## Begin

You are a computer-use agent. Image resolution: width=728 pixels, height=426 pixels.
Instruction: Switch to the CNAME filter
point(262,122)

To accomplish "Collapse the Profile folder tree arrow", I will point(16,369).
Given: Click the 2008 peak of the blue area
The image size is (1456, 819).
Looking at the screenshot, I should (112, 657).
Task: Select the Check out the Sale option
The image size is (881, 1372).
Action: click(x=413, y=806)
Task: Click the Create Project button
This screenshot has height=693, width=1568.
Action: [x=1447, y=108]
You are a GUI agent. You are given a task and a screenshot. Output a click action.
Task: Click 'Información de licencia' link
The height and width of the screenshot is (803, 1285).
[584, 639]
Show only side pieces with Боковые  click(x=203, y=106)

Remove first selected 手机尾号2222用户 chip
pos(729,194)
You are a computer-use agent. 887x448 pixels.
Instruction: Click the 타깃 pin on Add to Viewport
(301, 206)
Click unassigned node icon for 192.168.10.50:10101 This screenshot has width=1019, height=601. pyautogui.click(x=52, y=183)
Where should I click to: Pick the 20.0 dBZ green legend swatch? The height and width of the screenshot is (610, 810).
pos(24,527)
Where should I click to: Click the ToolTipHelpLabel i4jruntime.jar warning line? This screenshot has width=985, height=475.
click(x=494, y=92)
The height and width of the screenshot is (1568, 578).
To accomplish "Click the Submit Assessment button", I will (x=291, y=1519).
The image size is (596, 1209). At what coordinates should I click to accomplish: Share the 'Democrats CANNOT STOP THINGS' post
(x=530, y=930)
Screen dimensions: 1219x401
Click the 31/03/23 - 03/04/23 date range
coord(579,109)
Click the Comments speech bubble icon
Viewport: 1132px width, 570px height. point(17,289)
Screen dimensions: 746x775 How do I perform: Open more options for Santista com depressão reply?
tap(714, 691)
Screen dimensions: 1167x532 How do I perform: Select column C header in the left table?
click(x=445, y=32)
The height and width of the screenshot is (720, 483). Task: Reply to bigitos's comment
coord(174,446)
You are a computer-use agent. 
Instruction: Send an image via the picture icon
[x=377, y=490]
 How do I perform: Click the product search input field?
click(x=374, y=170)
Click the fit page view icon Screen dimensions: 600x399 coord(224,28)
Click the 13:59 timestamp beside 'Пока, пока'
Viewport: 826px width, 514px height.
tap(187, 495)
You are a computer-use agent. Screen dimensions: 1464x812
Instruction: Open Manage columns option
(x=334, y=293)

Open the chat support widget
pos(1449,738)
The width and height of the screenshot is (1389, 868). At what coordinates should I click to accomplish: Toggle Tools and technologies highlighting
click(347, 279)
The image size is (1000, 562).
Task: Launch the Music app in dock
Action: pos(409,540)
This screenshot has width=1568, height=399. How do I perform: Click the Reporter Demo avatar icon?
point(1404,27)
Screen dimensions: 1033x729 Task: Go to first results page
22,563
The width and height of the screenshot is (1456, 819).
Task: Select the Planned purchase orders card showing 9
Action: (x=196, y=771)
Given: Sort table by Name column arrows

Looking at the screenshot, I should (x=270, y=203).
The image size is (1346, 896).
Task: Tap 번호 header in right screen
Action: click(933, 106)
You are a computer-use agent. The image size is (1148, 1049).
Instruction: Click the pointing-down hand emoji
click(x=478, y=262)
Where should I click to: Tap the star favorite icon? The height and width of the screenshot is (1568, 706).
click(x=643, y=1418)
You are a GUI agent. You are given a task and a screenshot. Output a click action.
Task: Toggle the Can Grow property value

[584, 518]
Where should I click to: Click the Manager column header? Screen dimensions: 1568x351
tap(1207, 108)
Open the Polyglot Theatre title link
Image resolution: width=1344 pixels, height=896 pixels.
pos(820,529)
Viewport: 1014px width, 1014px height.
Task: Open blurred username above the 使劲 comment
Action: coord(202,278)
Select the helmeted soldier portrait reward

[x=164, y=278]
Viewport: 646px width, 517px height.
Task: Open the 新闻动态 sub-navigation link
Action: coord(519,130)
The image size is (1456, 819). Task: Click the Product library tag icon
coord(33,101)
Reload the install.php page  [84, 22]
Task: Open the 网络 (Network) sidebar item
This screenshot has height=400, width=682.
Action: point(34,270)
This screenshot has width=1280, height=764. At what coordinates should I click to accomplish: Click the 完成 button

## End

- Instructions for the task -
List each line in the entries above that contains the string "Toggle". Case must match.

- Task response -
The width and height of the screenshot is (1389, 868). At what coordinates should I click to accomplish: Toggle Tools and technologies highlighting
Task: Toggle the Can Grow property value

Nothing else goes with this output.